# Affected by MBTI



## yara95 (Oct 1, 2014)

When I first tried the MBTI test , I tried it twice , on the first time the result was INTJ and INTP in the second time . When I read the descriptions of the 2 personalities for the first time , I felt that both of the personalities are applied on me ( 80-85% true ) . The problem now is that I notify that I'm affected by this MBTI .
sometimes when I do something I first refer it to the MBTI (INTPs do that , INTJs do that and so on) although I was naturally going to do the same (as INTP or INTJ) , but referring my actions to the MBTI annoys me , I don't want to behave according to a test ! 

any ideas ??


----------



## 1yesman9 (Jul 10, 2014)

Why is it a bad thing to refer to a "test". The action of referring to something isn't naturally bad, it's ethicality is determined by wether it positively or negatively effects you.

Explore and understand the system in it's innermost complexities, figure out if it's logical, then determine how it can be positively applied.


----------



## Rhaegar (Aug 3, 2014)

No type acts the exact same way as the personality profiles you read on the Internet tell you, so referring to them at every action you do becomes wrong. Don't try to "be" the type--then you stop being yourself, which should be the most important thing to you. I'm not really sure what the problem is here, but perhaps reading more in-depth and understanding the cognitive functions, which is the meat of the MBTI, will help put aside this line of thought to some degree. You'd still want to compare different personality types, but learning why they act the way they do could help you understand not only the types better but yourself as well. Maybe you'll even find out whether you're an INTP or an INTJ, or perhaps neither. It sounds like you're just uncertain, which could explain why you keep referring to the test.


----------



## yara95 (Oct 1, 2014)

This is exactly why I keep referring to the test


----------



## yara95 (Oct 1, 2014)

This is exactly why I keep referring to the test


----------



## Texas (Mar 24, 2013)

yara95 said:


> When I first tried the MBTI test , I tried it twice , on the first time the result was INTJ and INTP in the second time . When I read the descriptions of the 2 personalities for the first time , I felt that both of the personalities are applied on me ( 80-85% true ) . The problem now is that I notify that I'm affected by this MBTI .
> sometimes when I do something I first refer it to the MBTI (INTPs do that , INTJs do that and so on) although I was naturally going to do the same (as INTP or INTJ) , but referring my actions to the MBTI annoys me , I don't want to behave according to a test !
> 
> any ideas ??


One type has extroverted intuition and the other has introverted. Specifically going by the descriptions, they are completely different. Most people don't have both. Study the descriptions of the two types of introversion and see if you can't decide which you use the most, so hopefully you can resolve the issue and move on.

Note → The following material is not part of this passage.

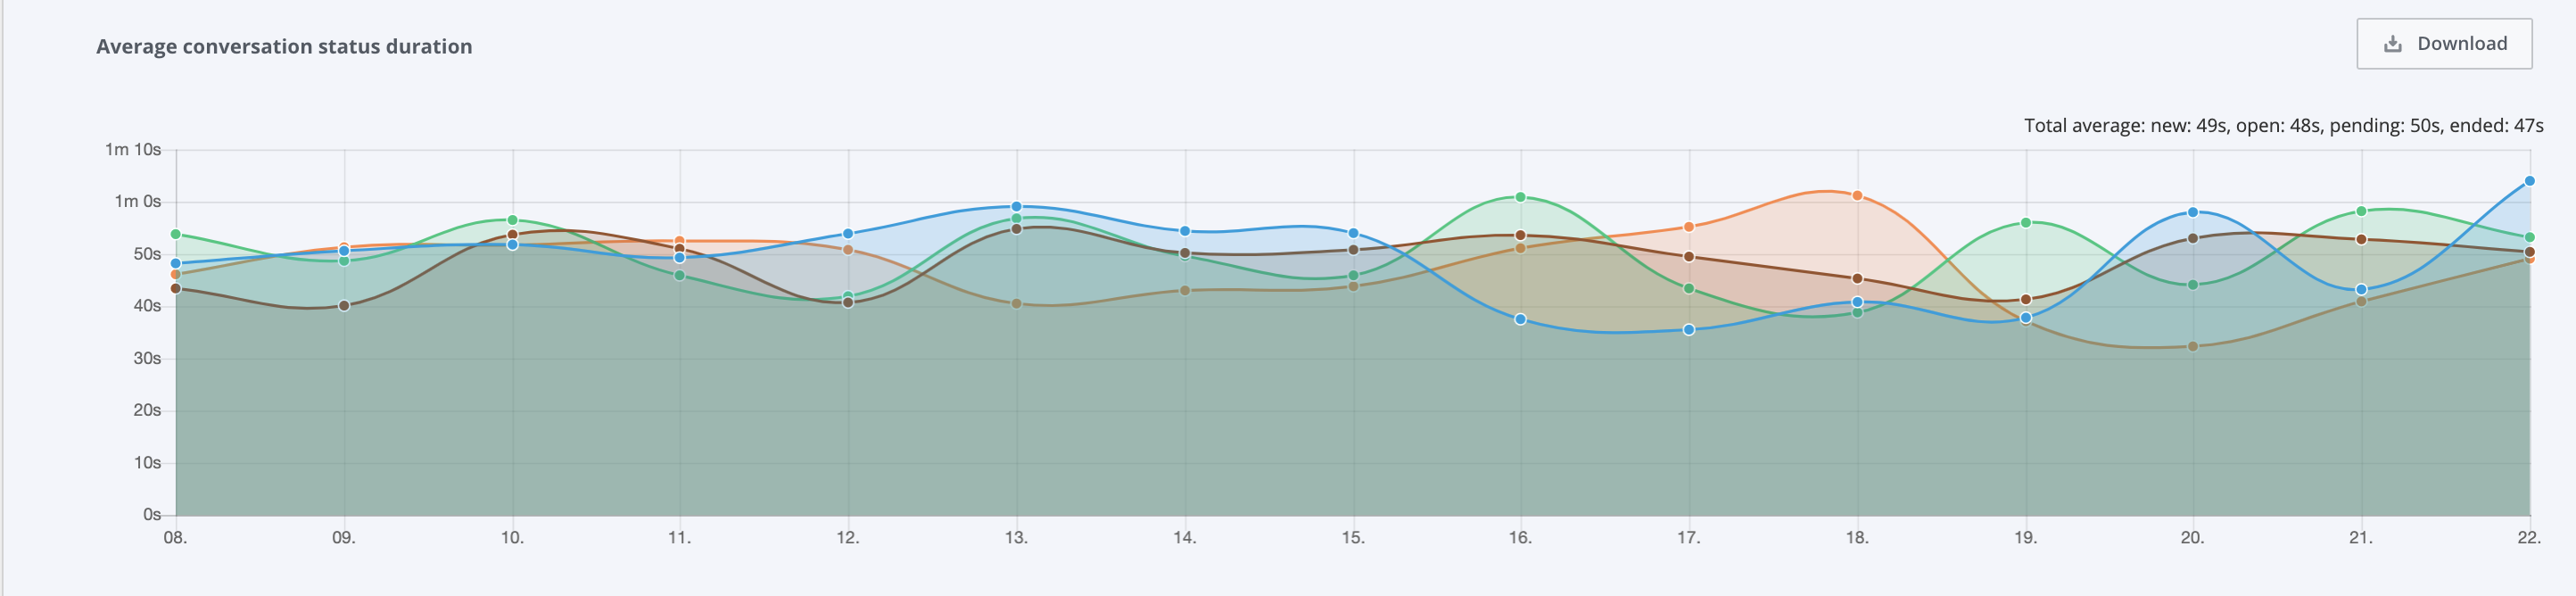Select the brown data point at day 09
Screen dimensions: 2576x596
click(344, 306)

Edit: INTPs have trouble making decisions while INTJs just want to get on with it. The fact that you seem stuck seems to me to indicate INTP, just for what it's worth.


----------



## Massiv0r (Oct 25, 2014)

Well the first function of the intp is also a judging function but a good indicator would be if you are good at decision making like INTJs are or if you are stuck in the indecisiveness limbo of the INTP brain.


----------



## yara95 (Oct 1, 2014)

then , mostly I'm an INTP !


----------



## Sinister Magick (Sep 1, 2014)

If you even are an INTx then you seem more INTJ, but to be honest, you don't seem very INTx...

I do know many who are affected by MBTI, after all, it convinced my sister that she's an extrovert...


----------



## starscream430 (Jan 14, 2014)

Think of the MBTI as a guideline, not a restricted guide to life. For example, I'm an INTJ, but I do take other people's feelings into consideration. Maybe this is why I flip-flop between INTJ and INFJ, though the official test I took pegged me as an INTJ :kitteh:

You could be a chimera of both INTJ and INTP, but your true MBTI classification is dependent on what traits you utilize more in life. Just remember to not let your MBTI dictate your life decisions and personality :kitteh:.


----------



## starwars (Sep 5, 2014)

Id say 1 look at the top 2 functions of each. INTP is I think Ti then Ne(entp is the opposite...). another way is look at the percentages of each result, also there are multiple tests online, I found 3. My favorite is 16personalities.com I started to think I was INTP, but the more research I did, I concluded that I am entp, Im just really close to more of a ambivent. I think thats how you spell it.


----------